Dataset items
____________
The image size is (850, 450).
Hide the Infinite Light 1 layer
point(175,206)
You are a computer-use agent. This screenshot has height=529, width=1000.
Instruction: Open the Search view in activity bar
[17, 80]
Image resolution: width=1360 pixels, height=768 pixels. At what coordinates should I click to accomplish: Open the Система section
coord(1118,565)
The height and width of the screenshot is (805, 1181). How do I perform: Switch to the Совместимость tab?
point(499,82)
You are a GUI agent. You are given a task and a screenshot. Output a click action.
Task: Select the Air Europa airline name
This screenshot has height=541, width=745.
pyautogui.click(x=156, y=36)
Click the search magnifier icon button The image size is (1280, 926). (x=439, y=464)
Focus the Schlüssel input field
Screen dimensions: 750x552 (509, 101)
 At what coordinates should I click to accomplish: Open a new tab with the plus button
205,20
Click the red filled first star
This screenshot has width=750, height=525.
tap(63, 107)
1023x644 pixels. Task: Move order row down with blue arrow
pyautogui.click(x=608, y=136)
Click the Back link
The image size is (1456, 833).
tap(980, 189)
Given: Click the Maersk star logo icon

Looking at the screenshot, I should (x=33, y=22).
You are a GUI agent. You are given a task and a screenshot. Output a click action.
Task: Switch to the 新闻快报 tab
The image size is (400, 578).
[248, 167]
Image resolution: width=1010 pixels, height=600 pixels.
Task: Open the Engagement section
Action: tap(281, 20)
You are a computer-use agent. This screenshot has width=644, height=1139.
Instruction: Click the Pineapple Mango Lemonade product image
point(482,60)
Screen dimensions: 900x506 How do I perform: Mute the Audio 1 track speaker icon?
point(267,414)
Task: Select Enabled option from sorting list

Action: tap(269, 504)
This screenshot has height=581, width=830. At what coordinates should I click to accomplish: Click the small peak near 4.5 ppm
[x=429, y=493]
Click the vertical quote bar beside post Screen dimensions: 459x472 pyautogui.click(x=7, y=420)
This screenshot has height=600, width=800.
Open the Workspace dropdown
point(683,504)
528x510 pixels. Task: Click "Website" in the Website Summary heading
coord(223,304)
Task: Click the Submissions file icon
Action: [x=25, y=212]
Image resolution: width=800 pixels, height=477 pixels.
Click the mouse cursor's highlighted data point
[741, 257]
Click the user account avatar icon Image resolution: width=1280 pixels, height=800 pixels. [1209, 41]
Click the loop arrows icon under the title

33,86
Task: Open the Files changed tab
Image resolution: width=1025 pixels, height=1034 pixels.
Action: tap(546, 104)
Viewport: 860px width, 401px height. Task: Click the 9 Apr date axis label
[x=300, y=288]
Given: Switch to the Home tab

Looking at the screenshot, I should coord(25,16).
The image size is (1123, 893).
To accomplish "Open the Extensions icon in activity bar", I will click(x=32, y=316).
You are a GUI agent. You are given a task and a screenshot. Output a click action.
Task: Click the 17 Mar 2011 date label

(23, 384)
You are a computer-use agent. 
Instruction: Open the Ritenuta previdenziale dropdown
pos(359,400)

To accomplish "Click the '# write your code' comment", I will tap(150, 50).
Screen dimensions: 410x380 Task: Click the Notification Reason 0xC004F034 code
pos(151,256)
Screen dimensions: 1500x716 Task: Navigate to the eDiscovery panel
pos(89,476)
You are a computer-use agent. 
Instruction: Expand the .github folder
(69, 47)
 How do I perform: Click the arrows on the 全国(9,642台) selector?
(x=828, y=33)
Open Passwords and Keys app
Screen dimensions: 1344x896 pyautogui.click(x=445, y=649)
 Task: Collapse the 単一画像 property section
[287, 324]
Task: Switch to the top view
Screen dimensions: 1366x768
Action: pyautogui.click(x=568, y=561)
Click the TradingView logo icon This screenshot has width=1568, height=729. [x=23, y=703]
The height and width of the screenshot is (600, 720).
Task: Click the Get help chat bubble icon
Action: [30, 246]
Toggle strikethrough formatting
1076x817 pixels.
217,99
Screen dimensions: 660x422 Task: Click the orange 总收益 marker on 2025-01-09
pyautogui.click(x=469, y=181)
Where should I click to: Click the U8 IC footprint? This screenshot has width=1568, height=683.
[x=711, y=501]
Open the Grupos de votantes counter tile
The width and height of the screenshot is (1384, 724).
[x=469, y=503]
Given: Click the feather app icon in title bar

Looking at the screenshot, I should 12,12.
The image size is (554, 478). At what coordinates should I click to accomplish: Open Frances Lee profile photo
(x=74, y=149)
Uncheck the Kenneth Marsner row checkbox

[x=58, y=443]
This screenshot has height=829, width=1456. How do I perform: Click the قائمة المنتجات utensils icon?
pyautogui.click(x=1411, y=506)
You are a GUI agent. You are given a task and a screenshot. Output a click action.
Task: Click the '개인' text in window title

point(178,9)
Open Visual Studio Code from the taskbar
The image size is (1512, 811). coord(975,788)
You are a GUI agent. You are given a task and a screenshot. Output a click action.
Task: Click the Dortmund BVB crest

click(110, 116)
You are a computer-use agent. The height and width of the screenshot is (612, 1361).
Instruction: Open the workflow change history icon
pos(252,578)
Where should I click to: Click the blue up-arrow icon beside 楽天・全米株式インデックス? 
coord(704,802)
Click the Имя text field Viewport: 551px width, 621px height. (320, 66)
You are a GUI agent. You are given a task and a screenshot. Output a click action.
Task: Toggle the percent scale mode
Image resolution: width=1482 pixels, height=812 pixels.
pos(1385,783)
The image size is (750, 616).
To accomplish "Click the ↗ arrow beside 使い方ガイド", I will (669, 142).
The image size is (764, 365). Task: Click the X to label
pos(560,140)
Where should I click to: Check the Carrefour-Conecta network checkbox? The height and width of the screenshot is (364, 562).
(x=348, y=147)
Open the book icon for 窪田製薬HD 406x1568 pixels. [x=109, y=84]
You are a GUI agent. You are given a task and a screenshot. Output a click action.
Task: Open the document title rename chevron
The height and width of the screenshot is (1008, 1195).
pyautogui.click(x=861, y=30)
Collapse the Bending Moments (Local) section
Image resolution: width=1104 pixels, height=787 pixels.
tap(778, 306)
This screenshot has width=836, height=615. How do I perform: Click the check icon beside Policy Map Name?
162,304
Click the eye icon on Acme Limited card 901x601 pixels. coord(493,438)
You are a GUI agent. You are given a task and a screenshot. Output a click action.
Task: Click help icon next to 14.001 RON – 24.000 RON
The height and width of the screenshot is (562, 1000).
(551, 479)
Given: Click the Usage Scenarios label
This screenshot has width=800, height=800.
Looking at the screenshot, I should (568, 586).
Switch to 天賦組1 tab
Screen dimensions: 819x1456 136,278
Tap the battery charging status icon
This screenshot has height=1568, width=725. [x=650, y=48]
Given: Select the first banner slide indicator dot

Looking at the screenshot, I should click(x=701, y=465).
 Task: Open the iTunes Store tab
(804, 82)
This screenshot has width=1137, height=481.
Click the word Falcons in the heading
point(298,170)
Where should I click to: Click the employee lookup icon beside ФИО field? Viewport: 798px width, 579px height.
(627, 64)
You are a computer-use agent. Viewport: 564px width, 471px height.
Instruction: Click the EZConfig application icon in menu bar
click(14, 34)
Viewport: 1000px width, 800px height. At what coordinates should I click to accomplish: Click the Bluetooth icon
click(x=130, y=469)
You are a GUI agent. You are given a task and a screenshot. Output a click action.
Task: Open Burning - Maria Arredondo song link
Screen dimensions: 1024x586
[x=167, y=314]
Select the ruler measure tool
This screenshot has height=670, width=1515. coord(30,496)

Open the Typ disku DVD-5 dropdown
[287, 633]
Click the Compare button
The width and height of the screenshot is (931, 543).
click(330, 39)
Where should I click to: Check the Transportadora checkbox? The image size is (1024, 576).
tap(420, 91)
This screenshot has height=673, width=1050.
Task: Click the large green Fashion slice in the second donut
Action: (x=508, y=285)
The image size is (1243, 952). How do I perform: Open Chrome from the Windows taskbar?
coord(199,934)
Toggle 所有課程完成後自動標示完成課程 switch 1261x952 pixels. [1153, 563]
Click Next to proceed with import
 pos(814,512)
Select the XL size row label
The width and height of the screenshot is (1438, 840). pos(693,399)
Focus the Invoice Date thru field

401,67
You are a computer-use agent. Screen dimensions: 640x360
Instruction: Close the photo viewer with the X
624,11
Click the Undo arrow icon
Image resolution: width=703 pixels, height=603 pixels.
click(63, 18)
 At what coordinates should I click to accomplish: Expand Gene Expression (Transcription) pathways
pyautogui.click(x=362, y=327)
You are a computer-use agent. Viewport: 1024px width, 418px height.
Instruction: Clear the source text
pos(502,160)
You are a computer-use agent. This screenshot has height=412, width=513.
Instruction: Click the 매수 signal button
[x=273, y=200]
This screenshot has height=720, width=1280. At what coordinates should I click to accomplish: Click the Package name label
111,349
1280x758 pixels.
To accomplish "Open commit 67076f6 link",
____________
### REQUIREMENT
Set down, word for word, every line from the line that holds "Instruction: Click the 매수 signal button" to the end of the entries above, including both ends.

### ANSWER TO THIS EXERCISE
Instruction: Click the 매수 signal button
[x=273, y=200]
This screenshot has height=720, width=1280. At what coordinates should I click to accomplish: Click the Package name label
111,349
1280x758 pixels.
To accomplish "Open commit 67076f6 link",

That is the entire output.